▸ **Extract**:

I'm fluent in Apple II but I thought I'd post a version for our web
brethren.
I'll take a look tonight.
Laine...
ORG $4000
- This set of subroutines lets the user access Double Hi
- Res in an easier way. The idea is to set up a buffer in
- a similar format to Low-Res. Specifically two four bit
- pixels per byte. A refresh of a line is done in order to
- change the graphic screen. This way the programmer does
- not have to concern themselves with plotting individual
- pixels. The plot is made to the buffer and the refresh
- takes care of displaying it in the correct location.
- Since I intend for the source to be open, I need to
- say the source is copyrighted to myself. I do not
- care if someone uses it in their program as long as
- I am given credit for the work I have done. I will
- have help with ironing out some of the bugs. Those who
- contribute code to this project should include their
- names listed below...
- DHR 0.01 - Alpha code - Unstable - Problems with the
- Refresh routine.
- Original developer: Mike Pfaiffer
- Official Source location:
- http://www.digitalcivilization.ca/projects/dhr.html
- Contributors:
- Input values in zero page
INCMD EQU $FF ; This is the command number
PARM0 EQU $FE ; Parameter 0
PARM1 EQU $FD ; Parameter 1
COL80 EQU $C00D ; Display 80 columns
STORE80 EQU $C000 ; Use ramrd and ramwt
TEXT80 EQU $C300 ; Boot 80 column card
MAINMEM EQU $C001 ; Access auxmem with page switch
TEXTON EQU $C051 ; Go to text mode
TEXTOFF EQU $C050 ; Go to graphics mode
NOMIXED EQU $C052 ; Only graphics
HIRES EQU $C057 ; Hi-res mode
IOUDISON EQU $C07E ; Disable IOU
DHRON EQU $C05E ; DHGR on if IOUDIS is on
DHROFF EQU $C05F ; Turn off DHGR
RAMR EQU $C003 ; Read from AUX ram
MAINR EQU $C002 ; Read from MAIN ram
RAMW EQU $C005 ; Write AUX ram
MAINW EQU $C004 ; Write MAIN ram
MAINZP EQU $C008 ; Use main zero page
KEYBUF EQU $200 ; Keyboard buffer
BELL EQU $FF3A ; Beep
- Location of the buffer in AUX RAM
BUFFER EQU $4000
- Command processor
- This routine gets the address of the subroutine called
- by the user and puts it in CVECTOR. Then an indirect
- jump is made to the appropriate segment.
START LDA INCMD ; Get the command from $FF (255)
ASL ; Multiply by two
TAY ; Transfer to Y
LDA COMMAND,Y ; Get and store the command handler
STA CVECTOR
INY
LDA COMMAND,Y
STA CVECTOR+1
JMP (CVECTOR) ; Use an indirect jump to the command
- This section details the various addresses
- Specifically it contains (in order) the addresses used
- by the command processor.

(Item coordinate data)
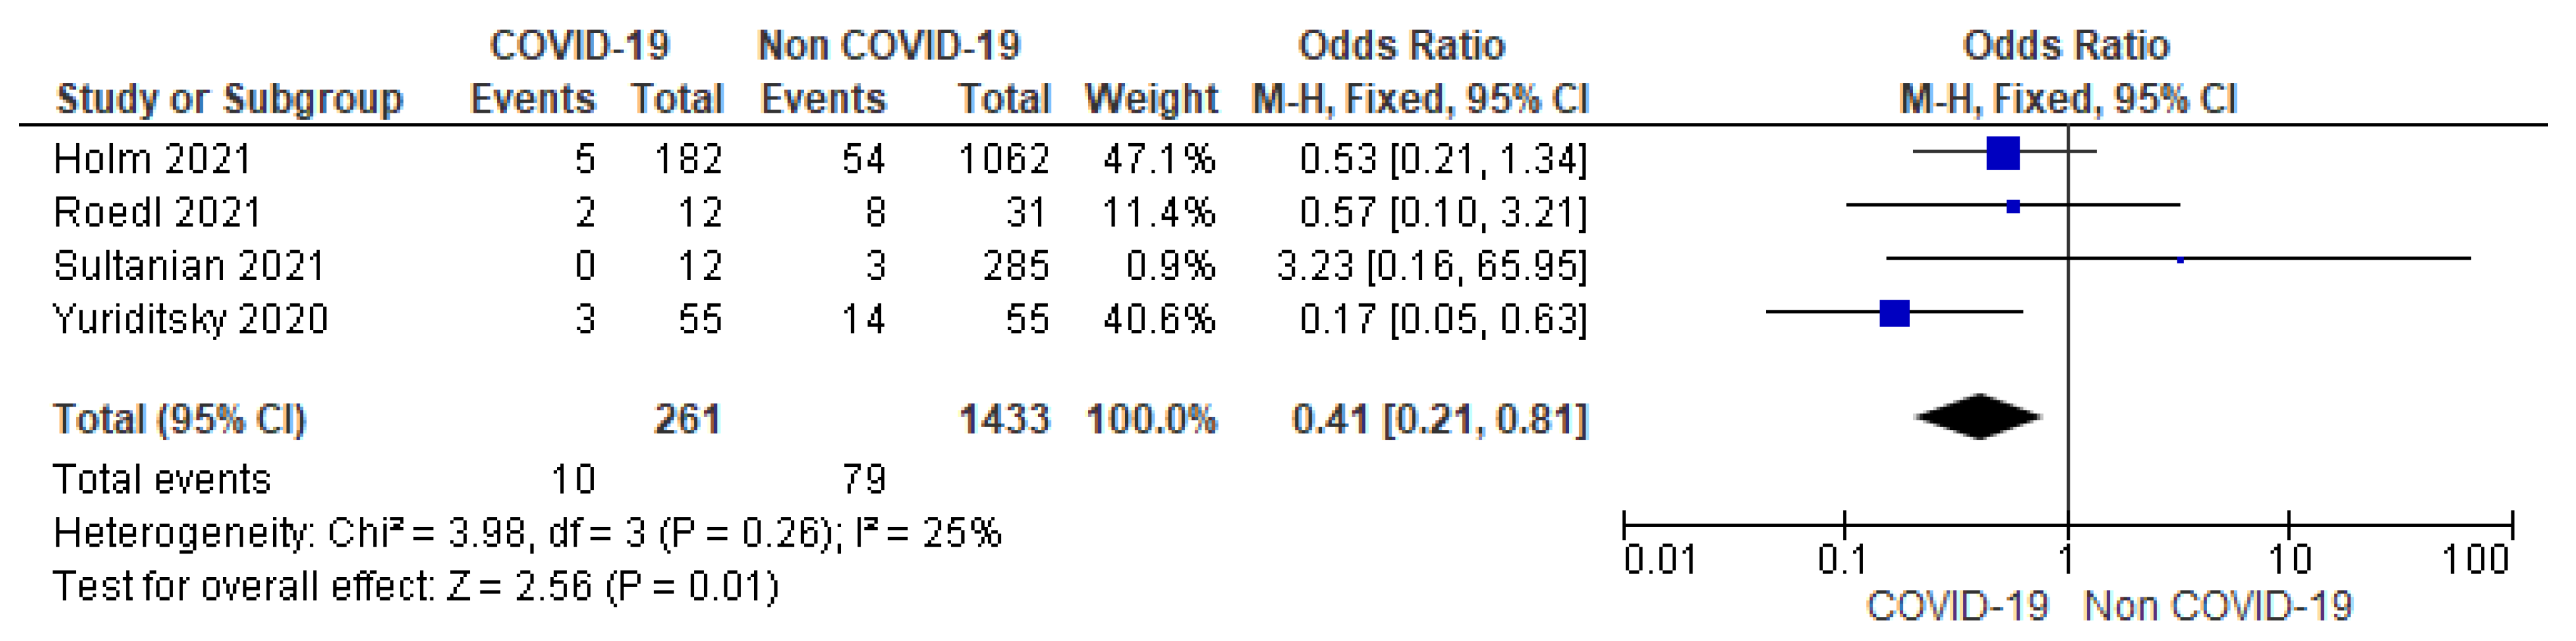Viewport: 2576px width, 641px height.
Task: Click the Total (95% CI) row label
Action: coord(179,419)
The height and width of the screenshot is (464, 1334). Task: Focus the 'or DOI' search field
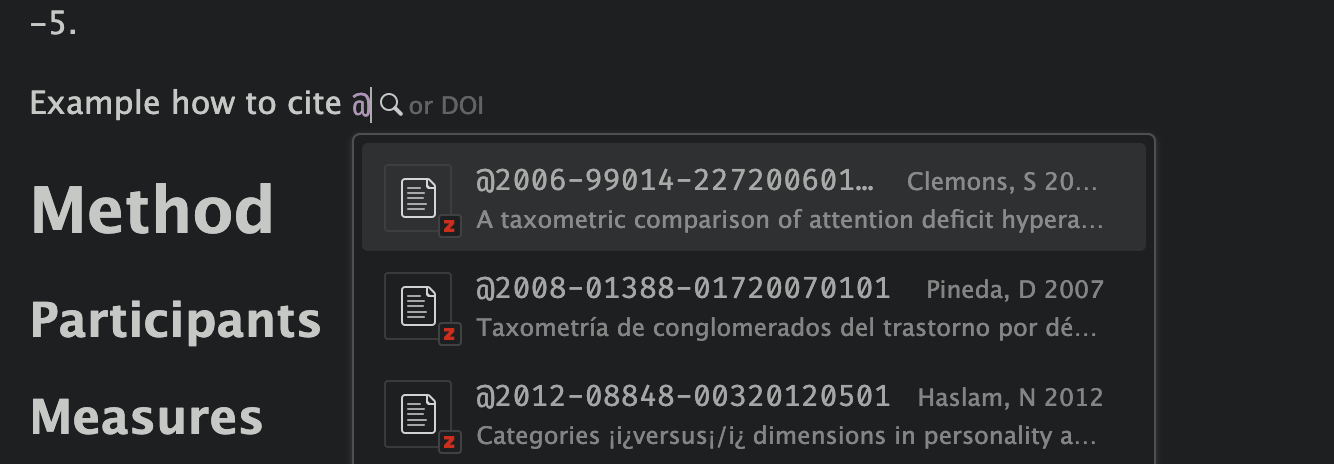point(446,105)
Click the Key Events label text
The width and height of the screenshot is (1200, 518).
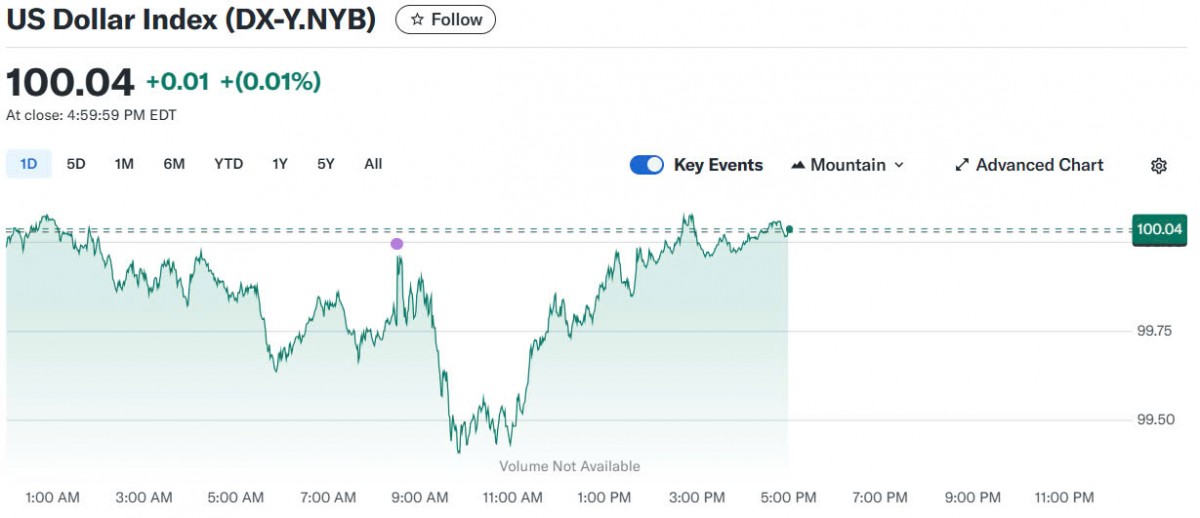pyautogui.click(x=718, y=166)
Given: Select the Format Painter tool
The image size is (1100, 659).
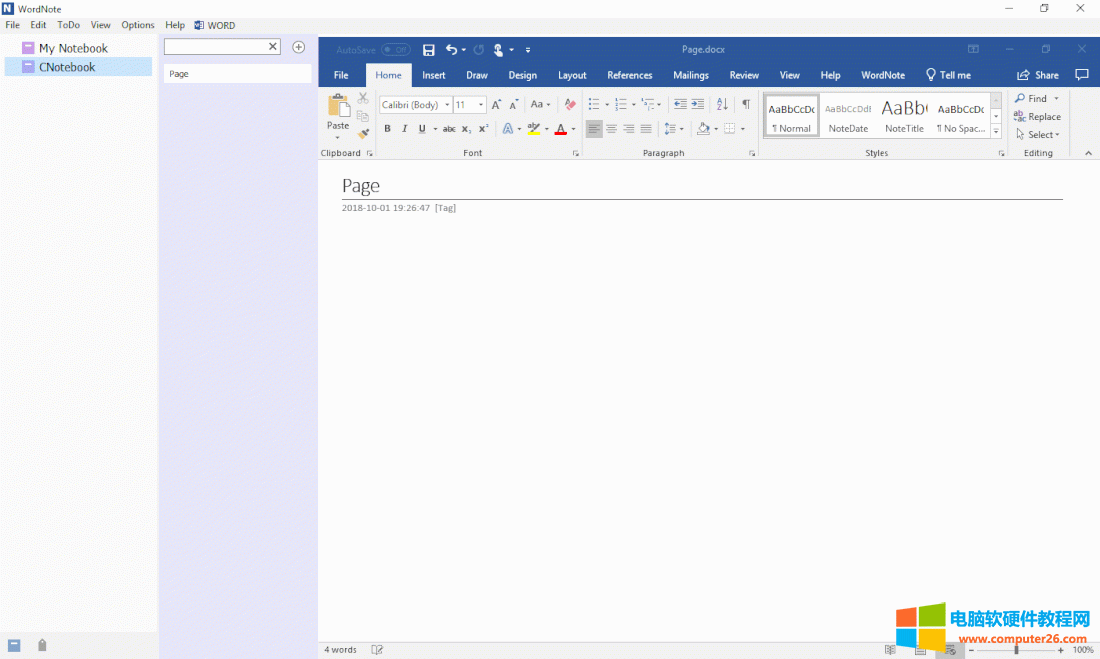Looking at the screenshot, I should click(x=362, y=134).
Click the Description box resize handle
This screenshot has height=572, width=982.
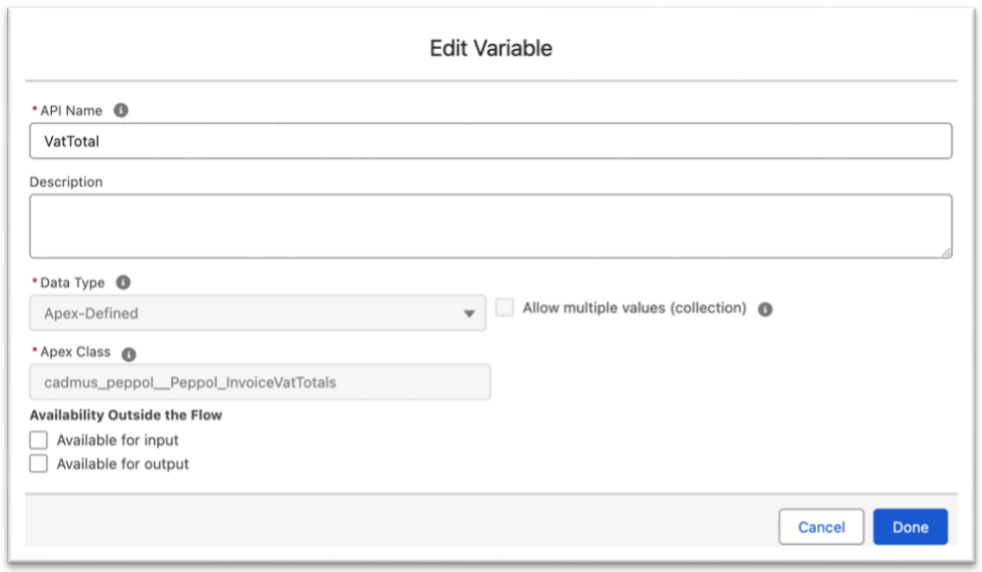[945, 251]
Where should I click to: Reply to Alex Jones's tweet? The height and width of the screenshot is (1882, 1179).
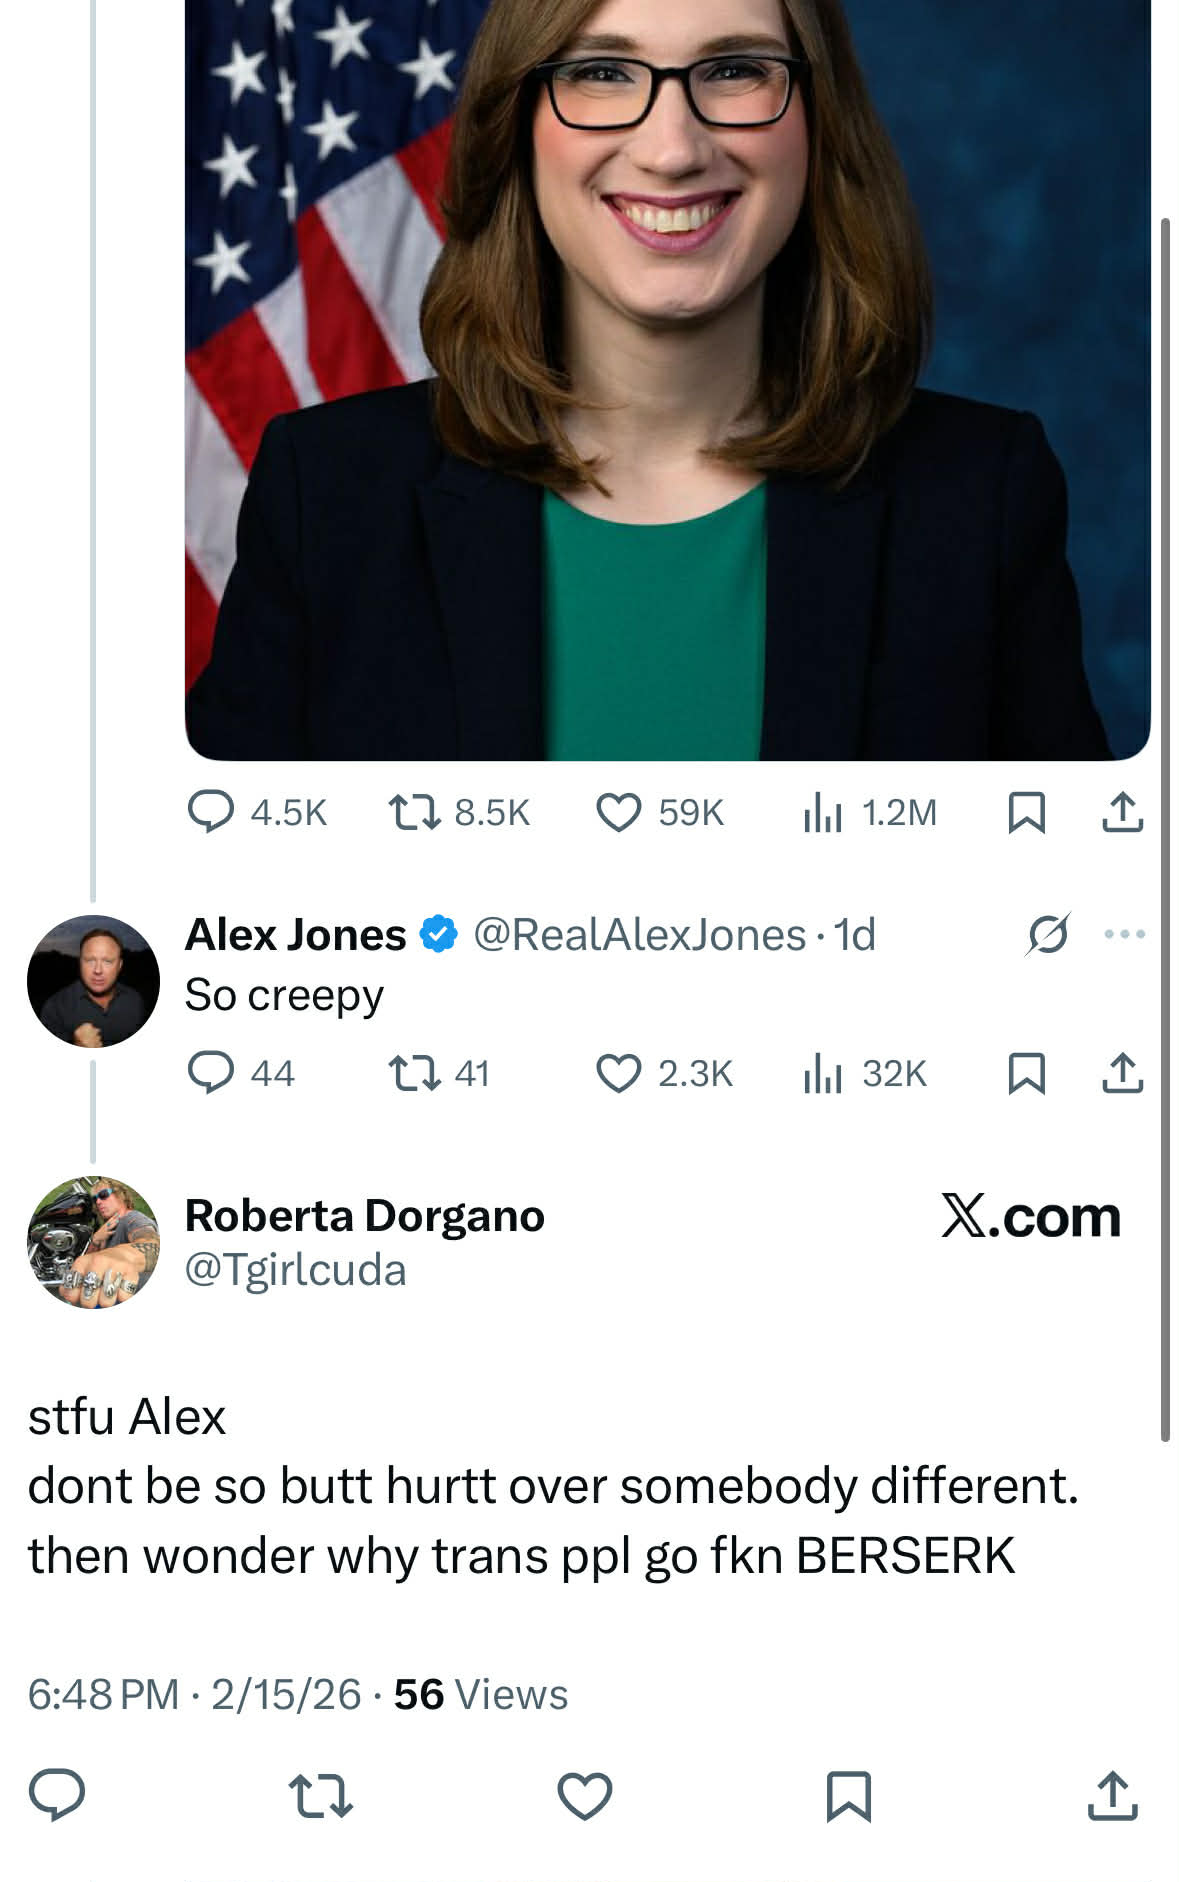click(211, 1073)
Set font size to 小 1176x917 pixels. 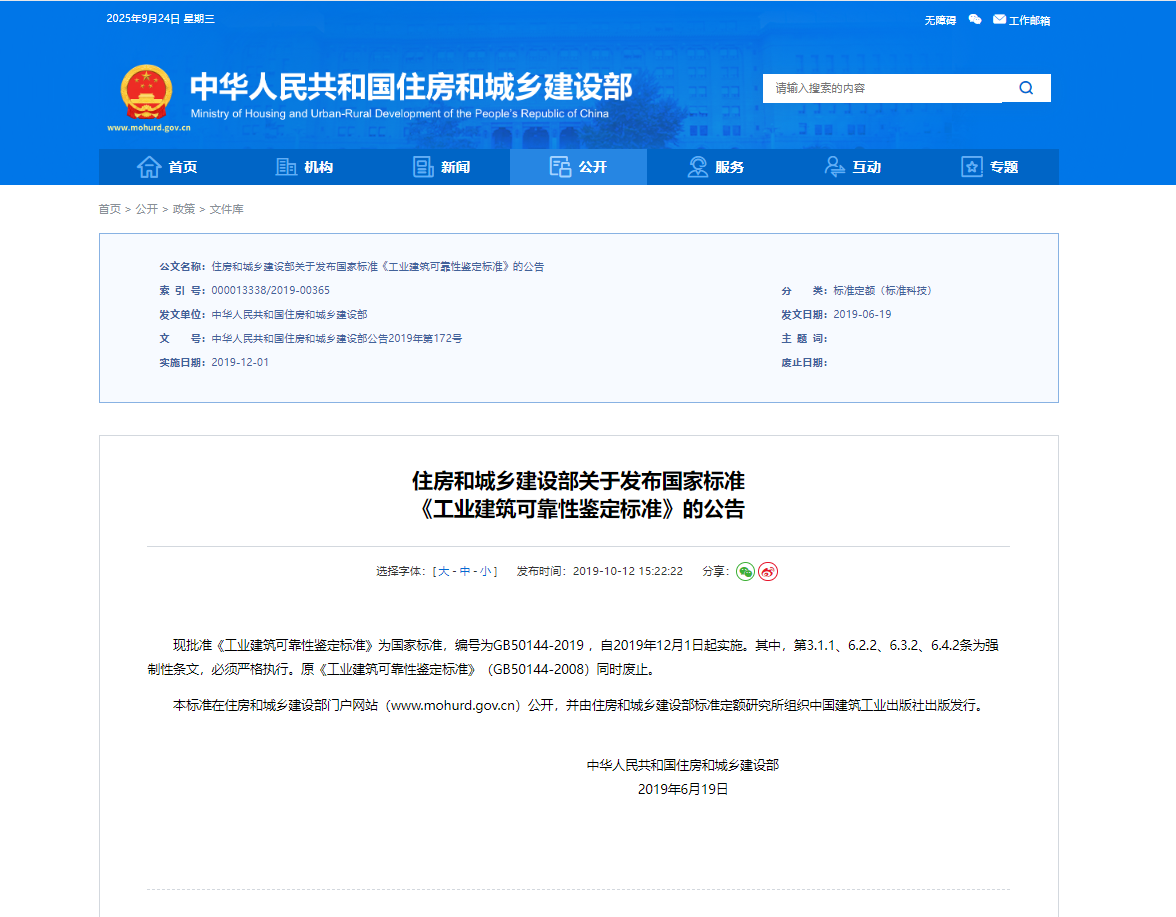tap(486, 571)
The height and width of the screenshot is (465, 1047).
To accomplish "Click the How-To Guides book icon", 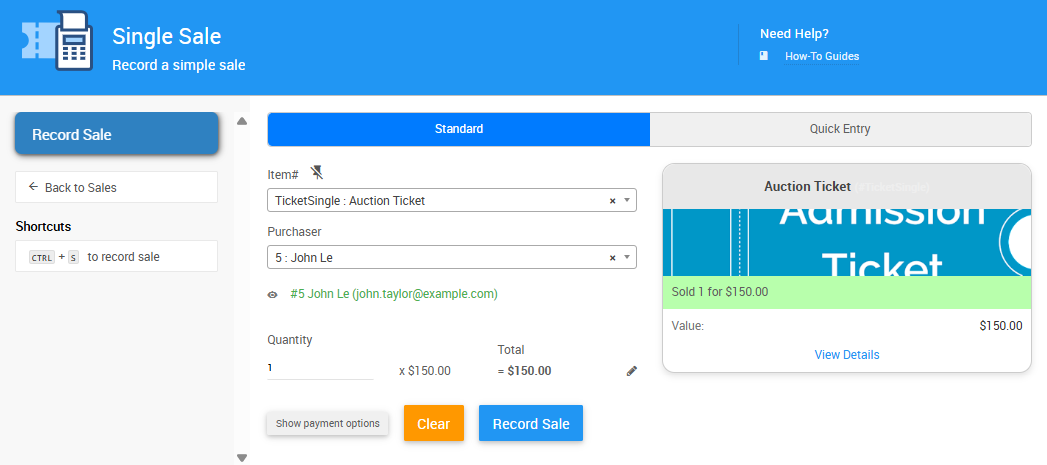I will point(764,56).
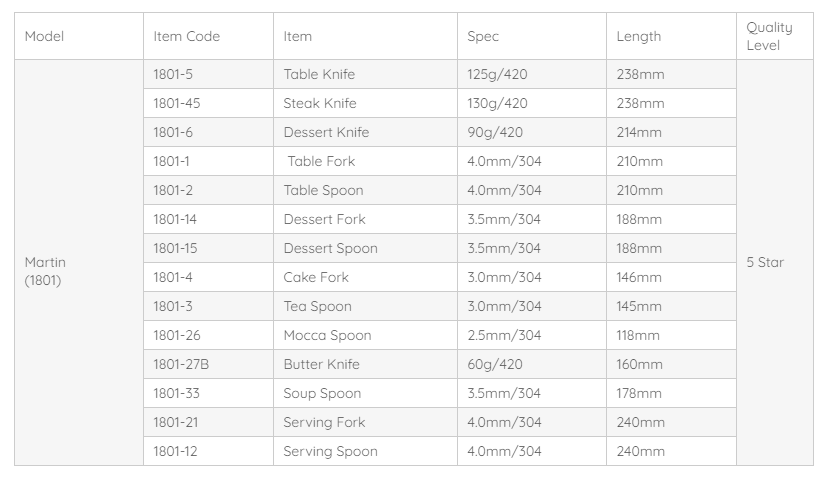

▸ **Exercise aim**: In the Double Hi-Res listing above these entries, which constants does the "Input values in zero page" comment introduce, and what address does each one get?

▸ **The output**:
INCMD: $FF (the command number)
PARM0: $FE (parameter 0)
PARM1: $FD (parameter 1)